_PAGE:_
* Start *
The Case for Caution
Thomas Hansen
Portfolio Manager
The Case For Caution
Why we are aggressively neutral - and risks to the soft-landing immaculate disinflation narrative
Given tight credit valuations and aggressive forward pricing, we would tend to fade the recent immaculate disinflation/soft landing narrative. We believe that the recent rally in both rates and risky assets has probably run its course.
We look back at a year with plenty of volatility and opportunities for active investors. Judging by market consensus, credit investors are in for a good 2024 as well. We find the optimism somewhat at odds with valuations, both in terms of the rates market, but in particular when it comes to pricing in the credit market.
- In this short article, we’ll start by looking at what valuations are telling us across rates and credit
- Secondly, we’ll review what risks might emerge in 2024 – i.e., what can threaten the soft-landing immaculate disinflation market consensus? (Spoiler alert: quite a few things it turns out).
- Finally, we’ll look at what kind of returns we can expect from global credit in various market scenarios.
1. Valuations - we've come a long way
Since we published our latest piece “When Cash isn’t King” in late October, fixed income has had an impressive run. We argued that "history, maths and the Federal Reserve all tell us it’s time to take the plunge and ditch cash." Indeed, since publishing on October 31st, the global aggregate has seen a total return of 8.2% and the US 30 year has rallied some 105 bps or 18.5% total return – all in just over 7 weeks. So it is perhaps prudent to take stock and evaluate market pricing at this stage (Figure 1).
The rates market might be getting ahead of itself: forward pricing is relatively aggressive.
Current market pricing as of December 22nd 2023 is 150 bps of rates cuts in the US, a bit more for the ECB and a bit less for the bank of England. Front end forward pricing means that, for example, to make a positive excess return against cash in euros, the 2-year German bund needs to rally 87 bps from 2.43% to 1.56%[1]. Entirely possible, but quite a hurdle, nonetheless (Figure 1).
Long term valuations look stretched, and break-evens are thin in most areas of global credit.
We highlighted the relative attractiveness of AT1s and EUR real estate in mid-September in Where we are in credit - A long-term valuation-based approach. Despite a good run recently[2], we would repeat that call: when the subordinated debt of highly regulated and highly rated EUR-zone banks is trading significantly wider than US high yield[3], we think there is relative value to be had. We are, however, getting to levels where meaningful outright longs are no longer merited: AT1s are trading at -0.5 standard deviations to their 10-year mean and we only have a handful of European credit sectors trading meaningfully cheap to their 10-year mean; EUR Real Estate still stands out as cheap, however, with meaningfully worse fundamentals on average. At the expensive end, the US long end stands out; additionally, double Bs in the US are now trading more than 1 standard deviation on the expensive side.
* End *
_DATASET CONTENT:_
* Start *
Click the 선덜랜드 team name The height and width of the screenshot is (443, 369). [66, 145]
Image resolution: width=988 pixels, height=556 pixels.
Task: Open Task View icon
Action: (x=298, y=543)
* End *
Can you transcribe the credit outlook article from "1. Valuations - we've" up to and including "stage (Figure 1)."?

_ANSWER:_
1. Valuations - we've come a long way
Since we published our latest piece “When Cash isn’t King” in late October, fixed income has had an impressive run. We argued that "history, maths and the Federal Reserve all tell us it’s time to take the plunge and ditch cash." Indeed, since publishing on October 31st, the global aggregate has seen a total return of 8.2% and the US 30 year has rallied some 105 bps or 18.5% total return – all in just over 7 weeks. So it is perhaps prudent to take stock and evaluate market pricing at this stage (Figure 1).